Where there has been payment of the price of land, under a parol agreement for the sale of it, an action will lie to recover damages for the non-performance of such a contract.
This was an action on the case, to recover damages, for the breach of an agreement to sell and convey to the plaintiff, in fee-simple, a tract of land in Westmoreland county.
Hallowell, for the plaintiff,
offered parol evidence of the agreement, as stated in the declaration; of the payment of the price of the land; of the defendant’s subsequent acknowledgment of the sale and payment; and of the defendant’s refusal to execute a conveyance.
S. Levy, for the defendant,
objected to any proof of a parol agreement, for the sale of lands in fee-simple, as the act for the prevention of frauds and perjuries (1 Dali. Laws, 640 ; 1 Sm. Laws, 389), required, expressly, that all such agreements, to have the full effect, must be put in writing, and be signed by the partios, or their agents. But—
This case was tried at msiprius, on the 26th of August 1796, before McKean, Chief Justice, and Shippen and Smith, Justices, and there was a verdict for the plaintiff. It appears by the record, that two witnesses were examined.

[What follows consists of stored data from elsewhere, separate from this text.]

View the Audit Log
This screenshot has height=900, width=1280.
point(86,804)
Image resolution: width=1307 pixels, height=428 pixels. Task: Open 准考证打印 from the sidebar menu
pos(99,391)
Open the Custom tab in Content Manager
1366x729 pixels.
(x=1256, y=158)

Clyde v. Clyde, 1 Yeates 92; Sedam v. Shaffer, 5 W. & S. 529; Meason v. Kaine, 63 Penn. St. 335; s. c. 67 Id. 126; Thompson v. Sheplar, 72 Id. 160.
[MAJORITY — By the Court.]
By the Court.
— The payment of the consideration-money may, certainly, be proved by parol evidence. The agreement being then executed by one of the parties, is not affected by the act of assembly; and it is settled, that the English statute against frauds and perjuries was never extended to Pennsylvania. The act of assembly does not make a parol agreement for the sale of lands, void ; though it restricts the operation of the agreement, as to the acquisition of an interest in the land, and no title in fee-simple can be derived under it. But, certainly, an action will lie to recover damages for the non-performance of such an agreement.
The objection to the evidence overruled.
5) Though the decision in this case is perfectly correct, yet the dictum of the court when ruling the question of evidence before them, must be attributed to the hurry of a jury-trial; for no aid from the doctrine of part performance could be necessary, in a case which depended for support, not upon the agreement being taken out of the operation of the act of assembly, by the equity arising from part performance of it, but upon the ground that the agreement was not rendered void by the act.
Ewing v. Tees, 1 Binn. 460, in which Chief Justice Tilghman says, “in several cases at nisi prius, damages have been recovered on parol contracts for the sale of land.”
As to the measure of damages, see Ellet v. Paxson, 2 W. & S. 418; Meason v. Kaine, 63 Penn. St. 335; s. c. 67 Id. 126; Bouser v. Cessna, 62 Id. 148; Harris v. Harris, 70 Id. 170. If no expenses have been incurred on the faith of the agreement, only nominal damages are recoverable. McCafferty v. Griswold, 29 Pitts L. J. 269.